**DIRECTIONS**
Please output exactly the lines from the one containing "Purificateurs (401, 520)" through the last line of the records, both included.

**DATA EXTRACTS**
-=-=-

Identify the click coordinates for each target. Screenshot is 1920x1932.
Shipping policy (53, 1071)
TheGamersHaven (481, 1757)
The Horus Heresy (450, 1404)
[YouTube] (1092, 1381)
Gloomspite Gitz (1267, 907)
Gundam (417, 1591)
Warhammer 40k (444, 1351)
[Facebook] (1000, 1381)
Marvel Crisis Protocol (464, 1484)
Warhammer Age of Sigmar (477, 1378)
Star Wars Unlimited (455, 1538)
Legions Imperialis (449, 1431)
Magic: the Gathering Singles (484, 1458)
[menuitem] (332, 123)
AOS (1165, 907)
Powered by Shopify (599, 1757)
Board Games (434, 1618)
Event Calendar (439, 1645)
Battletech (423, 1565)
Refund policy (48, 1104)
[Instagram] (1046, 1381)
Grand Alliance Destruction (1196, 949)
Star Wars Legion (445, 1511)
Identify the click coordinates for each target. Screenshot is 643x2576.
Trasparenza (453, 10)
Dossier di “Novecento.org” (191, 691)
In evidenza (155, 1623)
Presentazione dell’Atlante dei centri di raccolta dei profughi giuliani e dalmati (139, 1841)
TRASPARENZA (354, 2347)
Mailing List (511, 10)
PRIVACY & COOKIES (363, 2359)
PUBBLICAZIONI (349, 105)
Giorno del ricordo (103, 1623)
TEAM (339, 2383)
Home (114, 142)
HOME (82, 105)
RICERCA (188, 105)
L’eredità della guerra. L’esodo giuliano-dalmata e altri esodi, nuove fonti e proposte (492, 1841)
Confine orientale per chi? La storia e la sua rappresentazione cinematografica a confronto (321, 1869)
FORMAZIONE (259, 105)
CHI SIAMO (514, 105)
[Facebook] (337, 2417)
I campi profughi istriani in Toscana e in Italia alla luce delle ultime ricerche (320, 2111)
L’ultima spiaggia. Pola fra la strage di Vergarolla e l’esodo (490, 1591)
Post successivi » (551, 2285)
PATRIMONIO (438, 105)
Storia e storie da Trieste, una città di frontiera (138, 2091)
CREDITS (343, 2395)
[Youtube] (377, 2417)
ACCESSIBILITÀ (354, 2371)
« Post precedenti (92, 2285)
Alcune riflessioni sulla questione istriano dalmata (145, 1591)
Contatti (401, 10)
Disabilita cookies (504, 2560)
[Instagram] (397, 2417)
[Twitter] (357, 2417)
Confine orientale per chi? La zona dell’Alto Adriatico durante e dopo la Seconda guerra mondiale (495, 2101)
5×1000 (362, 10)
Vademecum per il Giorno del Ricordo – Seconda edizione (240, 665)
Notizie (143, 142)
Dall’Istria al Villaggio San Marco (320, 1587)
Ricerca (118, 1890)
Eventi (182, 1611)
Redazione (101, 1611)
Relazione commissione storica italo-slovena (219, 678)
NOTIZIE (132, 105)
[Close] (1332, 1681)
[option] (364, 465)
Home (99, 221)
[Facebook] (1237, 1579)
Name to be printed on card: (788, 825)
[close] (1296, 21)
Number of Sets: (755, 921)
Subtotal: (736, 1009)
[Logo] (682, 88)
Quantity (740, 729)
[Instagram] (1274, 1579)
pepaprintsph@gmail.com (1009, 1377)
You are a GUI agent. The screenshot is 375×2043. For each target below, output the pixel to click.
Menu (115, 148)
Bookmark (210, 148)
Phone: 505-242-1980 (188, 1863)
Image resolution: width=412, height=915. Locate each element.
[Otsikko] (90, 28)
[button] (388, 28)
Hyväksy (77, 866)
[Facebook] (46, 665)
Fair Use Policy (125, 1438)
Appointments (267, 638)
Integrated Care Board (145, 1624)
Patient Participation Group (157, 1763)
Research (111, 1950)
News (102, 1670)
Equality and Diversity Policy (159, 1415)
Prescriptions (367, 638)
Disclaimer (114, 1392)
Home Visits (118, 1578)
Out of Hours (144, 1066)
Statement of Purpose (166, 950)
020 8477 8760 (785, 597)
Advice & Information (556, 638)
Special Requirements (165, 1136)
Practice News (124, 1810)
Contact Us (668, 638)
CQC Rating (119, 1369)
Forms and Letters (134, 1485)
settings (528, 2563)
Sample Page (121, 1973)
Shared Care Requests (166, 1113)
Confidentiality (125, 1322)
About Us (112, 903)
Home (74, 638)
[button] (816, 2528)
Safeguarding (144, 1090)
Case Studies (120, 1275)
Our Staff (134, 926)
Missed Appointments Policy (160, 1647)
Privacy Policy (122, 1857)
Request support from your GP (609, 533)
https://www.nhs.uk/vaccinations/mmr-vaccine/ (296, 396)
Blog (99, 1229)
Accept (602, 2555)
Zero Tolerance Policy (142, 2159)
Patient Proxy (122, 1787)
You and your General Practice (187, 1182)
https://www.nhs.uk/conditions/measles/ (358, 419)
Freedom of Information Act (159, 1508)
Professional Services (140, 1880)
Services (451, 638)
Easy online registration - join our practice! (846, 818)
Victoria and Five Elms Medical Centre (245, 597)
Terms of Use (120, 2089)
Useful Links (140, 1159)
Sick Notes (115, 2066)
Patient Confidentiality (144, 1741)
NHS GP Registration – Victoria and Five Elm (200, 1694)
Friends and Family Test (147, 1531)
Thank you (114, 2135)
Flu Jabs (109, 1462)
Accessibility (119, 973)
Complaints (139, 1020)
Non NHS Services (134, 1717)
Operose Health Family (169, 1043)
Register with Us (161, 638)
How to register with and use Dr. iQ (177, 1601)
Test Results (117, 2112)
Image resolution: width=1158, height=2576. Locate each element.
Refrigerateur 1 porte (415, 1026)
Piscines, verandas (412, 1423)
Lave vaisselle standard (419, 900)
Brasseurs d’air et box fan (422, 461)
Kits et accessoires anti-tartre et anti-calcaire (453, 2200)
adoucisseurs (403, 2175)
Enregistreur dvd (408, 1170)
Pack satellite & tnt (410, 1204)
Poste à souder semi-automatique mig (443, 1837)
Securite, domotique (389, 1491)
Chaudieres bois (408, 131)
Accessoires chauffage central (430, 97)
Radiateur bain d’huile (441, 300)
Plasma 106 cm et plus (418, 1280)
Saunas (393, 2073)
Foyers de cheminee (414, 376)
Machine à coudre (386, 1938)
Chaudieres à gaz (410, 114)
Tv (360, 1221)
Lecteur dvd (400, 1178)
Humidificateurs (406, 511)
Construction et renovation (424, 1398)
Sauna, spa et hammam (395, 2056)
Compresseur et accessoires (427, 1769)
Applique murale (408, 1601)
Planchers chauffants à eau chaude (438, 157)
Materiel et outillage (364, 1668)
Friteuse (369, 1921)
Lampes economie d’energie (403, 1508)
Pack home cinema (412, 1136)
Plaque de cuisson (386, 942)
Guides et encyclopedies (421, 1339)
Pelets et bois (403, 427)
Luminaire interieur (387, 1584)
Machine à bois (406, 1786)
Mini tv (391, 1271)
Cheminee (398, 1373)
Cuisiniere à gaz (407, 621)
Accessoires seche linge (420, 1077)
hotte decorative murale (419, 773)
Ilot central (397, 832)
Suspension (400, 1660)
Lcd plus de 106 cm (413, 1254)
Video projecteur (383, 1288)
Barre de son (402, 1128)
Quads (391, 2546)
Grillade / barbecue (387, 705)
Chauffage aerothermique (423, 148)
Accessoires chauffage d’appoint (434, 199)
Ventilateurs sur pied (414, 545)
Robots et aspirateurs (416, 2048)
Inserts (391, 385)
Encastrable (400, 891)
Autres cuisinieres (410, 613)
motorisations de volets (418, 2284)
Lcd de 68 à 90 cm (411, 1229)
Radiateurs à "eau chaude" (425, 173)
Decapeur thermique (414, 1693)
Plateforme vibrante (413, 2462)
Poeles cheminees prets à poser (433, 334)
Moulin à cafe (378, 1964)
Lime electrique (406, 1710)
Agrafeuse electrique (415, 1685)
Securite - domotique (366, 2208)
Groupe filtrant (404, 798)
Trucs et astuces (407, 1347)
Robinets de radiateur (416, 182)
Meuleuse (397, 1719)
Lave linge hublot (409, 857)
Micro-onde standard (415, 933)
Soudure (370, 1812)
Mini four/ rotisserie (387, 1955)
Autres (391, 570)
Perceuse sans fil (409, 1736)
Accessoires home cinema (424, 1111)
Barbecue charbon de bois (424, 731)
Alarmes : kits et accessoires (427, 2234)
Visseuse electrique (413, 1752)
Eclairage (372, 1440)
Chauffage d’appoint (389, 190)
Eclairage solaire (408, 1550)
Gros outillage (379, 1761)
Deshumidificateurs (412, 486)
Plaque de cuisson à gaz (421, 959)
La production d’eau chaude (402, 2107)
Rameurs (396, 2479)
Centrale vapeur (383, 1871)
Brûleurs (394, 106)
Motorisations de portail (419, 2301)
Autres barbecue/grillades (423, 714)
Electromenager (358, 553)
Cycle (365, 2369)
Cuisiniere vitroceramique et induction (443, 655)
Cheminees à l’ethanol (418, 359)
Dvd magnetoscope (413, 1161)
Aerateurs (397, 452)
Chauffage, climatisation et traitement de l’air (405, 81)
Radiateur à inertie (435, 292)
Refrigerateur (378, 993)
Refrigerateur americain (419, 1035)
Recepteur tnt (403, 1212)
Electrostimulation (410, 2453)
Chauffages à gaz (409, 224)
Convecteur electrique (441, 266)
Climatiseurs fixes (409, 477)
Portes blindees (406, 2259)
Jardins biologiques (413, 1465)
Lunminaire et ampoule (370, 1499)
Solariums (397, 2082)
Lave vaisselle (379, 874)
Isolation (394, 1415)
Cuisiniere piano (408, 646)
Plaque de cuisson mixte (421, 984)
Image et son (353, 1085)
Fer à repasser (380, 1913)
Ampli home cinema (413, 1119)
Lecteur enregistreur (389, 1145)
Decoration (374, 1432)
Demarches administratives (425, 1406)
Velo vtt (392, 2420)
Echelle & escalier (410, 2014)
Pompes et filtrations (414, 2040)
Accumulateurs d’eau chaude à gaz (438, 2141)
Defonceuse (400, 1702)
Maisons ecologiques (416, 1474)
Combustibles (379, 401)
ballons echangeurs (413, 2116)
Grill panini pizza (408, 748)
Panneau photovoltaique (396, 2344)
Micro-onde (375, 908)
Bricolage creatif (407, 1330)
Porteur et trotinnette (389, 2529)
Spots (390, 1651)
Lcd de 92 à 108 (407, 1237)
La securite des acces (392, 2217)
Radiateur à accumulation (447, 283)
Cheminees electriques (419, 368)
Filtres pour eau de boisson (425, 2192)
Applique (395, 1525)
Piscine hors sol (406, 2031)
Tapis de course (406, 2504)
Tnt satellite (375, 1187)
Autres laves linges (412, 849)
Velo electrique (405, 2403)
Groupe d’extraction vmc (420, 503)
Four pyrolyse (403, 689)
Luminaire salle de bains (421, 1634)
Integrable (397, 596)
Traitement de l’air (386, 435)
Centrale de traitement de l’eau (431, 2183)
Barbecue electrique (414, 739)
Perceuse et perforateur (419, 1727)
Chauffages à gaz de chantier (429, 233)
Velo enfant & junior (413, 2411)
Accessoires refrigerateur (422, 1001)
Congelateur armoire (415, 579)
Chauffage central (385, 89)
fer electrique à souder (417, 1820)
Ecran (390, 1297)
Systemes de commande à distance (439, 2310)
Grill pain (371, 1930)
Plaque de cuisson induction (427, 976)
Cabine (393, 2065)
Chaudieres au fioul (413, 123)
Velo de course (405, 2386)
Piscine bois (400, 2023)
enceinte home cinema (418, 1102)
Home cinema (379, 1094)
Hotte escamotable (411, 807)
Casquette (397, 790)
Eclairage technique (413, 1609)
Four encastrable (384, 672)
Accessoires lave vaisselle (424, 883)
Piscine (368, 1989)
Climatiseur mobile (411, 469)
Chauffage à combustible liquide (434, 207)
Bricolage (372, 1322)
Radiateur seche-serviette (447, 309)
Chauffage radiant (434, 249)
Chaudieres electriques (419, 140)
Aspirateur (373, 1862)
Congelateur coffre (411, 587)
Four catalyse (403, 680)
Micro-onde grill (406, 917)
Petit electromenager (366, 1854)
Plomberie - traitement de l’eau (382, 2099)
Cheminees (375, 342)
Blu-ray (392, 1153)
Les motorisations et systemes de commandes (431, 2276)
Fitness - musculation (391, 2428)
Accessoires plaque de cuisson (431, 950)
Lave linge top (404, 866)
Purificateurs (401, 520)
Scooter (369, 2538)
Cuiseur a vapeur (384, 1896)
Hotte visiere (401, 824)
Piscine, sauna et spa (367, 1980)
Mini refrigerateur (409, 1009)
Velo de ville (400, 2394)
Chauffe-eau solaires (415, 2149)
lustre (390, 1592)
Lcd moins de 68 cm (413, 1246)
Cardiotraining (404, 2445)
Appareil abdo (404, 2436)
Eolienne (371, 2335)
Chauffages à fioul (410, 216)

-=-=-

**REPLY**
Purificateurs (401, 520)
Scooter (369, 2538)
Cuiseur a vapeur (384, 1896)
Hotte visiere (401, 824)
Piscine, sauna et spa (367, 1980)
Mini refrigerateur (409, 1009)
Velo de ville (400, 2394)
Chauffe-eau solaires (415, 2149)
lustre (390, 1592)
Lcd moins de 68 cm (413, 1246)
Cardiotraining (404, 2445)
Appareil abdo (404, 2436)
Eolienne (371, 2335)
Chauffages à fioul (410, 216)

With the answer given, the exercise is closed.